Everyone who wants to write has to face down fear. Fear of failure (we can’t fail if we never try). Fear of uncovering painful truths. Fear of mediocrity or banality. Fear of the time commitment, and what we will have to sacrifice. Fear of what people will think of us, of our stories, of our unique sensibility. Fear of not having enough to say. Fear of having so much to say that we won’t know how to say it.

Coincidentally, I helped two elderly Germans complete their memoirs this year, and in each case the stories they told were unexpected and moving, and would have died along with them if not for their courage in getting them down on paper. So when a child survivor of the Holocaust contacted me to see if there was a short cut to getting her own harrowing stories written, I had to say no, there really isn’t. I had to say: Do it! Carve out the time! Find a way! Don’t let your stories die away; they’re too important.

She sighed: she knew it would be hard, and she knew she had to summon up the courage to do it.
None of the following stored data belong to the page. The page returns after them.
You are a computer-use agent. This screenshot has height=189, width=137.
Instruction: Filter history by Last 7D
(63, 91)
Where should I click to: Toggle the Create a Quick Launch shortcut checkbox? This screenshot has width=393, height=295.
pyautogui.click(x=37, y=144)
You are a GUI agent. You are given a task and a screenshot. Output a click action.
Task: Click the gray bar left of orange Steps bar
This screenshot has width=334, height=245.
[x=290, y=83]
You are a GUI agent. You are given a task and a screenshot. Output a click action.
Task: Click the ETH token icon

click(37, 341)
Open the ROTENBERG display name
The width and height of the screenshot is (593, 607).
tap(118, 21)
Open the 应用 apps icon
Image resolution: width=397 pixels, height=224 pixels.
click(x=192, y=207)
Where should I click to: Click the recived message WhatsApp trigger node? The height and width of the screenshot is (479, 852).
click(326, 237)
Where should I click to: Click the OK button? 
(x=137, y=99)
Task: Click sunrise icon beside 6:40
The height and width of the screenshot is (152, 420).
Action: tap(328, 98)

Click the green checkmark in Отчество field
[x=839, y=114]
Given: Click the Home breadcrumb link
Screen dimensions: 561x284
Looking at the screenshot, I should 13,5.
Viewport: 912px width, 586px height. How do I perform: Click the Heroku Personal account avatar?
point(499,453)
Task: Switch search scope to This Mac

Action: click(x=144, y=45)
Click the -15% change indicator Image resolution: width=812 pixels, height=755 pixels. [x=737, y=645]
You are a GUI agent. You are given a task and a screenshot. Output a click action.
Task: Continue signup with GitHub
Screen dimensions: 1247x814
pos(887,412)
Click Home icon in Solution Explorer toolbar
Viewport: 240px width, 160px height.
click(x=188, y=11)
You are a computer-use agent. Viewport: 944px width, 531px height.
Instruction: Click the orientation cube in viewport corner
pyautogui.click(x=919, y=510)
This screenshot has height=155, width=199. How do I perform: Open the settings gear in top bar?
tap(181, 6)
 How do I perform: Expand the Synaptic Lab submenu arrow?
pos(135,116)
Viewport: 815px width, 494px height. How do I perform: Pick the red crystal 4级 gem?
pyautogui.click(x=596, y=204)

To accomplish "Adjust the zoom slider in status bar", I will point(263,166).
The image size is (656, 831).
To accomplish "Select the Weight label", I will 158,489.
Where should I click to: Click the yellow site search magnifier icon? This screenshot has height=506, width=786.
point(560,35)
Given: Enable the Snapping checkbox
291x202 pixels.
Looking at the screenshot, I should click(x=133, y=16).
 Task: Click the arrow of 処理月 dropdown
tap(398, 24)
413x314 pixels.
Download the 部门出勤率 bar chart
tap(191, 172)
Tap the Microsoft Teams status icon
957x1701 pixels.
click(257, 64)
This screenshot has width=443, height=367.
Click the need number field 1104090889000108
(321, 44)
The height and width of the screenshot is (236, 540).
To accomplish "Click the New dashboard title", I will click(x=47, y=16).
But it’s not just memoirists who need to be encouraged and emboldened. If you have something you want to say, say it. Now, more than ever, we need thoughtful, deeply considered writing that illuminates, elevates, exposes. We need writers to be brave, to throw caution to the wind and say to hell with all the very good reasons to put this off, I’m going to try. I’m just going to start.

Take the leap. Give yourself permission to try, to fail, to try again. Set small goals and be kind to yourself, then as you learn, become more and more rigorous. Develop the discipline. Trust that your story is meaningful.

One word and then another. Stop talking about writing and do it. I wish Stephen had.